━━ Extract ━━
0

I am writing a program in python that will calculate a students GPA. Within the program, I have an input statement which asks the user to enter their student id. Although, the student id entered must be 5 digits in length, or else the program will loop and ask the user to enter the proper number of digits for their id number again. Where I am confused is to how you can check if the input for the integer is within a certain length or number of spaces, in my case its a 5 digit student id

here is my code within the program, the while loop I have below is incorrect because it is only checking if the id number is greater than the integer 5, but not 5 digits. Any type of clarification would be appreciated, thanks

Validates Id Range

id_number = int(input(" Student ID: "))

while id_number < 5:

    id_number = int(input(" try again with Student ID: "))
━━━
Short task 1 - Copy out the entire question about checking the length of a student ID in Python, word for word.
━━ Entries shown ━━
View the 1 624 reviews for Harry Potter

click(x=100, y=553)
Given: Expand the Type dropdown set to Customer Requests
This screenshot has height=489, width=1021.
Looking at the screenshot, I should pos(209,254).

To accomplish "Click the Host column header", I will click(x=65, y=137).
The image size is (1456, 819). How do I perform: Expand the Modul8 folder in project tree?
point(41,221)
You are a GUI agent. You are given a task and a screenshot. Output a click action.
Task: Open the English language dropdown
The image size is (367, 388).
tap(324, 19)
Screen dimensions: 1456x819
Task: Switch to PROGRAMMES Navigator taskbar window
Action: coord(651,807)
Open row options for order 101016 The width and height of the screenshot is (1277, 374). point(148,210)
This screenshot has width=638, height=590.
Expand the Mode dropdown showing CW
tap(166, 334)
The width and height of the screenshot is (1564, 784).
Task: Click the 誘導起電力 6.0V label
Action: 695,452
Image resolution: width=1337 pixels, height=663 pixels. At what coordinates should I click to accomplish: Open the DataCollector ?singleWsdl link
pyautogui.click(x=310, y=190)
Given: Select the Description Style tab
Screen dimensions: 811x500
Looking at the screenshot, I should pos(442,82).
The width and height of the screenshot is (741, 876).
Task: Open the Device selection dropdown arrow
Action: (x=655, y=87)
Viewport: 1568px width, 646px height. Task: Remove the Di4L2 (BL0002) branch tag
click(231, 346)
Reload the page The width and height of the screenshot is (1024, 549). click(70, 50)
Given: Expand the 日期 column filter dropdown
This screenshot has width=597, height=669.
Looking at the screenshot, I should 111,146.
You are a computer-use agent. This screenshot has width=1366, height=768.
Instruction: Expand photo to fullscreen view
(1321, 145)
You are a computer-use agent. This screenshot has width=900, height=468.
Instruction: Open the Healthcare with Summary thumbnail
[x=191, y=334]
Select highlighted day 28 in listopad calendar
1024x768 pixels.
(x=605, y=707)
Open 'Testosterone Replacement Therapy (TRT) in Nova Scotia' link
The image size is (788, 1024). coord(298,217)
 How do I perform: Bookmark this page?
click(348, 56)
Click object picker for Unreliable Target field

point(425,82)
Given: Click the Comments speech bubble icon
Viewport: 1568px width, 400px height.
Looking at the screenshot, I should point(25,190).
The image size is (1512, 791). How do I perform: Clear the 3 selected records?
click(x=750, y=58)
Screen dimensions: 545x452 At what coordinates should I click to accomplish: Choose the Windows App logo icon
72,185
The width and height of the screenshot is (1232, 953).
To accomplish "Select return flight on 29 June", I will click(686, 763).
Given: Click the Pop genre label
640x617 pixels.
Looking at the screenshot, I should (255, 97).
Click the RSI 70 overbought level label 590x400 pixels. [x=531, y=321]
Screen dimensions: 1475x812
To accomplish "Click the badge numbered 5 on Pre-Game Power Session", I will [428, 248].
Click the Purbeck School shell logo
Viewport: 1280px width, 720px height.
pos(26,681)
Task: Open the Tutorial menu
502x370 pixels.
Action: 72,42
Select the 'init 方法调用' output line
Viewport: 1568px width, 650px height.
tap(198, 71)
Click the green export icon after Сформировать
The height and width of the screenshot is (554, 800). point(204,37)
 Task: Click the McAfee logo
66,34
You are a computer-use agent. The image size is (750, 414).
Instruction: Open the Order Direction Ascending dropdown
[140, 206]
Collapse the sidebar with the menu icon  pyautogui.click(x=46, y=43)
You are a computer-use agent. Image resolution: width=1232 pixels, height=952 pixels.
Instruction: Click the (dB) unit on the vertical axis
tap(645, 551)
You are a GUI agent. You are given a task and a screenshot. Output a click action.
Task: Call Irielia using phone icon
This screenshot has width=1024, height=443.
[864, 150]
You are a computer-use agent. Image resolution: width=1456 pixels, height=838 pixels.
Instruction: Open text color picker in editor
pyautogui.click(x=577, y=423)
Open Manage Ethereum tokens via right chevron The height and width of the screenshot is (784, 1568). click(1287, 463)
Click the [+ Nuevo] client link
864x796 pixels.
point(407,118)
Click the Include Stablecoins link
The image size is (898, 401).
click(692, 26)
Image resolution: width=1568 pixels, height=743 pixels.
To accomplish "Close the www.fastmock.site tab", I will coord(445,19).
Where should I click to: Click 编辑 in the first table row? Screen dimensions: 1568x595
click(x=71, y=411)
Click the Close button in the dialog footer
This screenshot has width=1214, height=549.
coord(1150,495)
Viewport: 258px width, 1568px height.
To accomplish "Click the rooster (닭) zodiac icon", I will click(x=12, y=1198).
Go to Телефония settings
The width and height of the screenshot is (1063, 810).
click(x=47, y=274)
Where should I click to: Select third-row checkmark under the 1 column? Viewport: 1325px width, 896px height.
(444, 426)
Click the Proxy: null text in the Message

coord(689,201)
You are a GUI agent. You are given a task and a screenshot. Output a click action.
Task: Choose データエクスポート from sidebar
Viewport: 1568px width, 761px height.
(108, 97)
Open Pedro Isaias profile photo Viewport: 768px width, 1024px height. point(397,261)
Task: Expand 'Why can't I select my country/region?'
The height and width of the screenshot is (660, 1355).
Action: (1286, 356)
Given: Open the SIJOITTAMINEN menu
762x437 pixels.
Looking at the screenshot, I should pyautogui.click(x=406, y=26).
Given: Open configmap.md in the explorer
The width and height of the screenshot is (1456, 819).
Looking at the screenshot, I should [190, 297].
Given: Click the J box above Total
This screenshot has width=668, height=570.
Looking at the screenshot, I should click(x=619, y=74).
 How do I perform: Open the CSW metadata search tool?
━━━
Short task 2 - Rewrite the records from their first line through the line containing "Action: 695,452", inclusive, as a numbered list, omitting blank lines.

Task response 1 -
0

I am writing a program in python that will calculate a students GPA. Within the program, I have an input statement which asks the user to enter their student id. Although, the student id entered must be 5 digits in length, or else the program will loop and ask the user to enter the proper number of digits for their id number again. Where I am confused is to how you can check if the input for the integer is within a certain length or number of spaces, in my case its a 5 digit student id

here is my code within the program, the while loop I have below is incorrect because it is only checking if the id number is greater than the integer 5, but not 5 digits. Any type of clarification would be appreciated, thanks

Validates Id Range

id_number = int(input(" Student ID: "))

while id_number < 5:

    id_number = int(input(" try again with Student ID: "))

Task response 2 -
1. View the 1 624 reviews for Harry Potter
2. click(x=100, y=553)
3. Given: Expand the Type dropdown set to Customer Requests
4. This screenshot has height=489, width=1021.
5. Looking at the screenshot, I should pos(209,254).
6. To accomplish "Click the Host column header", I will click(x=65, y=137).
7. The image size is (1456, 819). How do I perform: Expand the Modul8 folder in project tree?
8. point(41,221)
9. You are a GUI agent. You are given a task and a screenshot. Output a click action.
10. Task: Open the English language dropdown
11. The image size is (367, 388).
12. tap(324, 19)
13. Screen dimensions: 1456x819
14. Task: Switch to PROGRAMMES Navigator taskbar window
15. Action: coord(651,807)
16. Open row options for order 101016 The width and height of the screenshot is (1277, 374). point(148,210)
17. This screenshot has width=638, height=590.
18. Expand the Mode dropdown showing CW
19. tap(166, 334)
20. The width and height of the screenshot is (1564, 784).
21. Task: Click the 誘導起電力 6.0V label
22. Action: 695,452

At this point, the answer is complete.